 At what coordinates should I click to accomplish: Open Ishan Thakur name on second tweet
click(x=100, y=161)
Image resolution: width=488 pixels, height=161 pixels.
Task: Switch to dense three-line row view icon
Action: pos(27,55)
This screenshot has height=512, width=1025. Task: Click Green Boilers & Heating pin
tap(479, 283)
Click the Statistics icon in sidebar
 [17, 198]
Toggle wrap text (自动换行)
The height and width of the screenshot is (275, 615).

Exercise objective. Every entry above must be copied exactly.

Answer box.
 At what coordinates should I click to accomplish: Open Ishan Thakur name on second tweet
click(x=100, y=161)
Image resolution: width=488 pixels, height=161 pixels.
Task: Switch to dense three-line row view icon
Action: pos(27,55)
This screenshot has height=512, width=1025. Task: Click Green Boilers & Heating pin
tap(479, 283)
Click the Statistics icon in sidebar
 [17, 198]
Toggle wrap text (自动换行)
The height and width of the screenshot is (275, 615).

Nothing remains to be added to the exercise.